Hari itu banyak sekali yang hendak saya bahas. Mulai evaluasi kegiatan di bulan Ramadan hingga kegiatan pascalebaran. Namun, saya memang berusaha untuk tidak meninggalkan mengaji. Saat itu kami mengaji tentang zakat. Fokus ke zakat fitrah. Saya pegang buku referensi. Kitab Al-Gāyah wa Al-Taqrīb. Karya Syekh Ahmad bin Al-Husain bin Ahmad Al-Asfahani. Masyhur dengan sebutan Abu Syuja’. Beliau lahir tahun 433 H. Wafat tahun 593 H. 

Saya ambil posisi duduk di sisi selatan. Agak menjauh dari AC. Saya tidak terlalu tahan dingin. Beberapa kali saya melihat sisi kanan saya. Backdrop Ramadan Ceria masih terbentang di tempatnya. Melihat backdrop itu, tiba-tiba saya merasa kagum dan bangga. Ya, guru-guru dan para pengabdi SDIH 02 memang saya akui kreatif dan inovatif. Dalam situasi yang terbatas, mereka mampu mengelola sumber daya yang ada menjadi sesuatu yang bermakna. Untuk para murid dan stakeholder lainnya. Backdrop itu adalah salah satu saksinya. Terima kasih, Teman-Teman.
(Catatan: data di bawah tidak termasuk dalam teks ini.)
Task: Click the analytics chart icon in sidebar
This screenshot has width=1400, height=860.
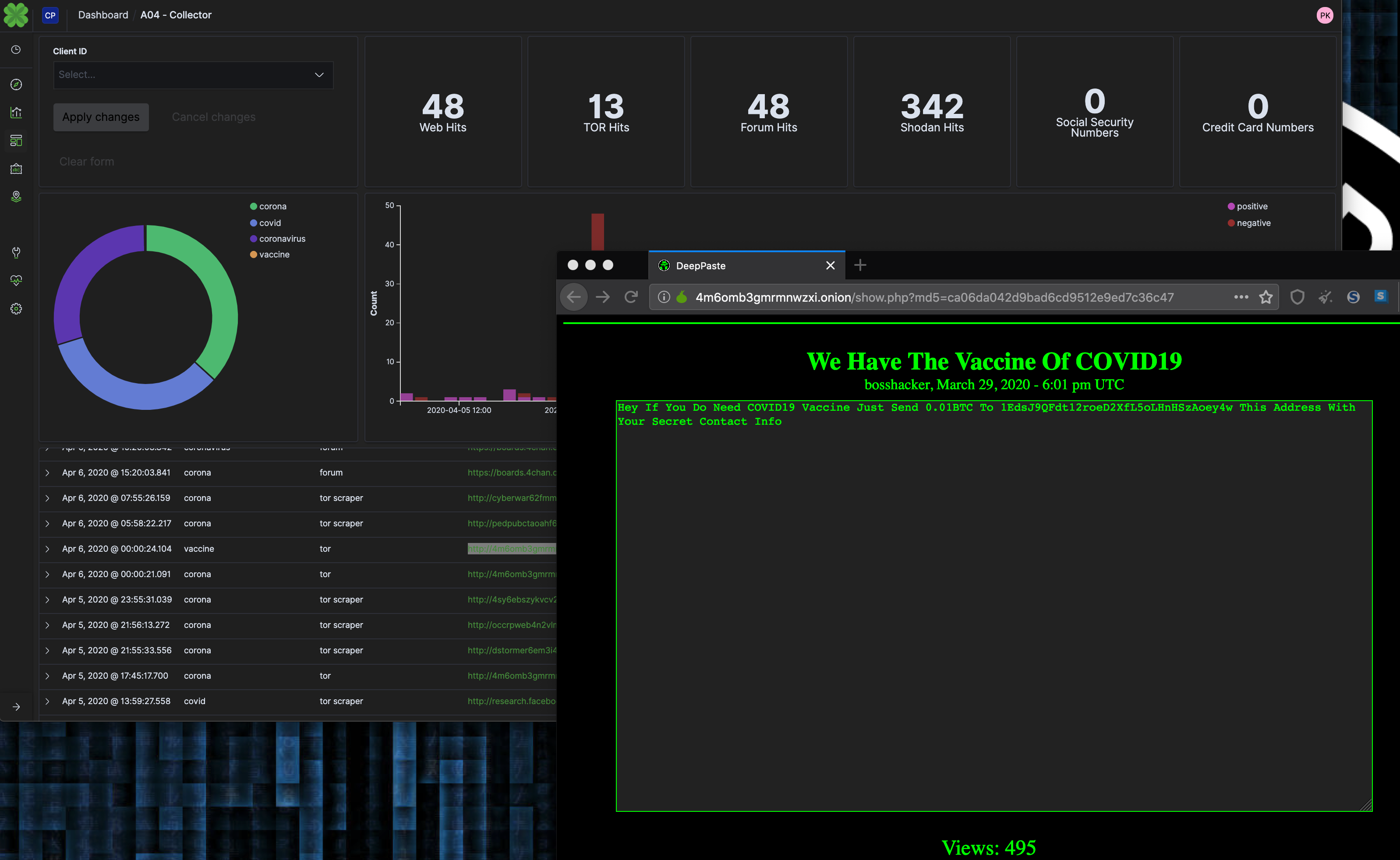Action: tap(15, 113)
Saya baca tulisan di backdrop. Saya terhenti di baris “Motivasi dan Menulis Bersama Kak Yeni”. Saya sangat terenyuh. Saya terbayang Kak Yeni. Seorang difabel. Tak hanya berjalan harus memakai kursi roda, tapi jari tangan pun sering terasa kaku. Bahkan, saya masih begitu terkesan dengan cerita beliau. Di usia 19 tahun harus dirawat di rumah sakit. Dan yang menggetarkan saya: divonis hanya mampu bertahan hidup hingga usia 20 tahun. 

Vonis itu membikin saya menjadi sedih. Saya bayangkan, andai saya di posisi Kak Yeni. Bisa jadi kesehatan saya makin ngedrop. Dan mungkin malah tidak sampai usia 20 tahun.
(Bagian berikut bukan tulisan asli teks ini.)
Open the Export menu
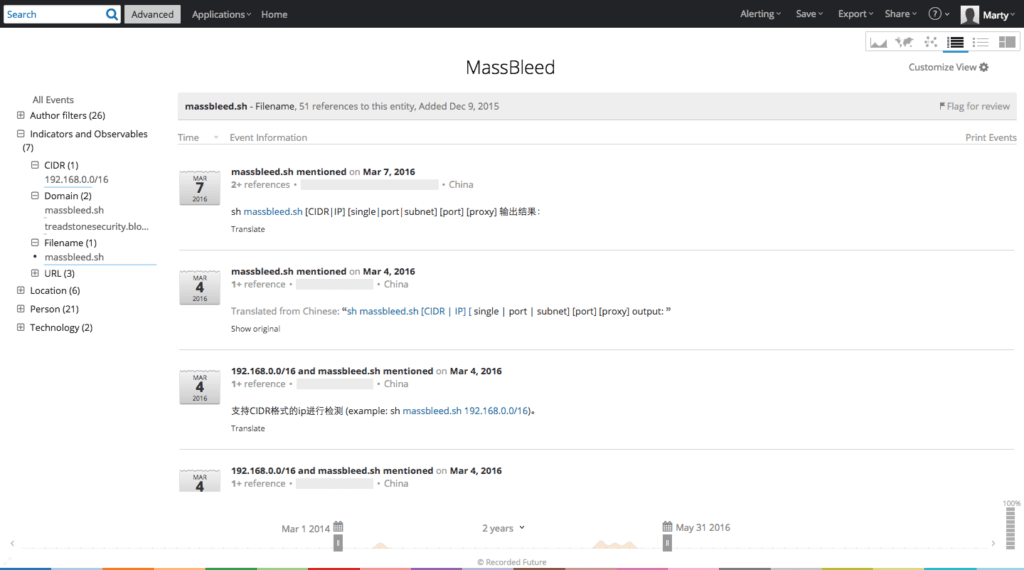 (x=855, y=14)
Faktanya: Kak Yeni masih bertahan hidup. Melebihi usia 20 tahun. Bahkan saat ini sudah mencapai usia 37 tahun. Bagi saya, ini sangat inspiratif. Terlepas dari faktor suprarasional, saya pun menanya, “Bagaimana bisa demikian? Apa obatnya?”
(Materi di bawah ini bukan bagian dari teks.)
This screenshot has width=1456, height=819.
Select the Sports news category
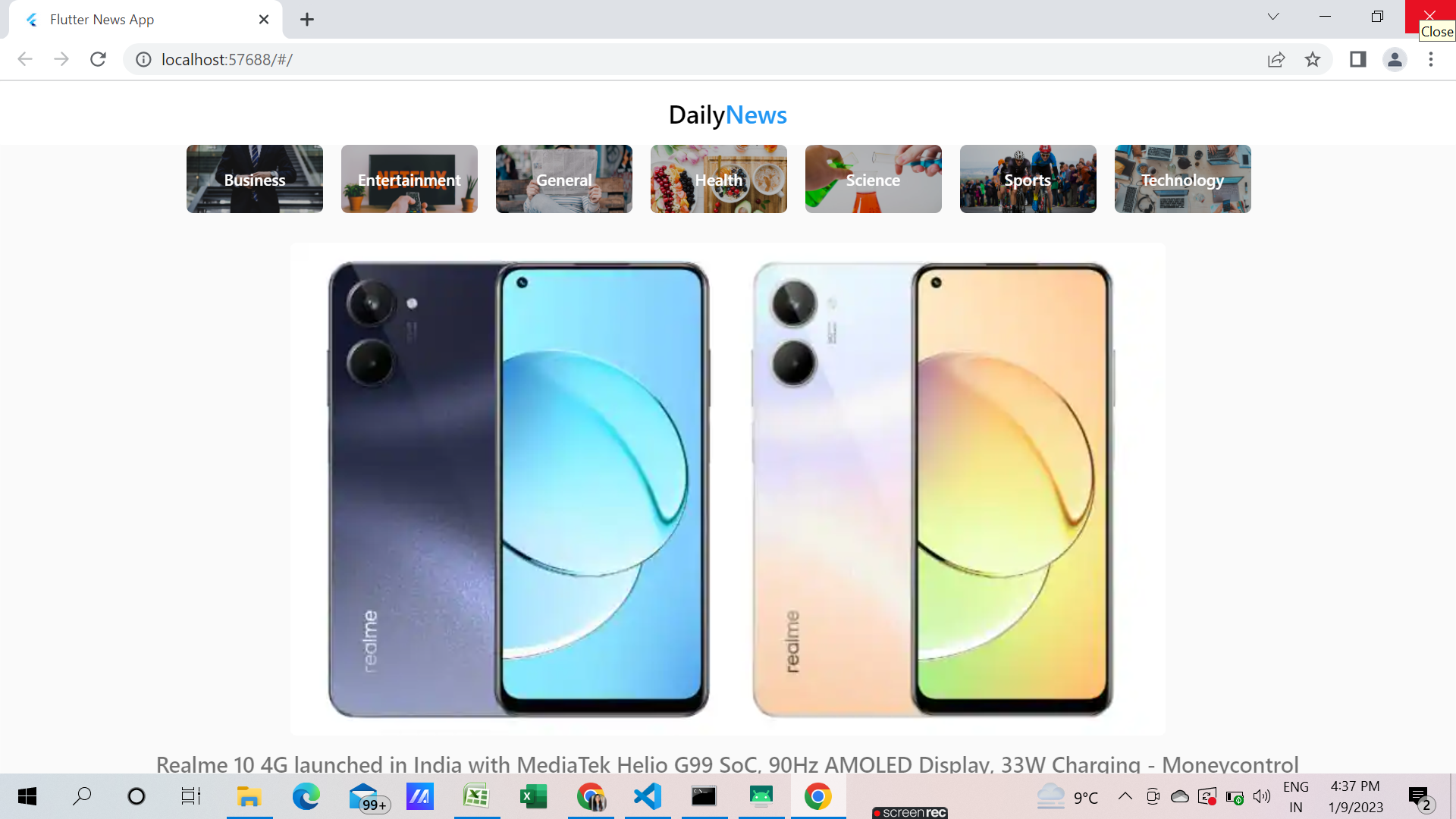[x=1028, y=179]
“Hingga sekarang belum ditemukan obatnya,” jawab Kak Yeni.

“Lalu?”

“Ya, tidak dikasih obat.”

Kemudian Kak Yeni memberikan tipnya. Itu berdasar pengalaman hidupnya. Sangat simpel tipnya: selalu berpikir positif. Kenyataannya, tanpa obat, Kak Yeni masih mampu bertahan hidup. Bahkan, beliau juga berusaha agar dapat memberi kemanfaatan kepada orang lain. Dan itu beliau buktikan. Berkali-kali Kak Yeni menjadi trainer dalam pelatihan menulis. Pun beliau terus produktif menulis. Tak hanya mengajari, tetapi juga memberi contoh. Walaupun hanya bisa mengetik dengan 1 jari, Kak Yeni tetap istikamah menulis.

Menulis itu salah satu di antara empat keterampilan berbahasa: menyimak, berbicara, membaca, dan menulis. 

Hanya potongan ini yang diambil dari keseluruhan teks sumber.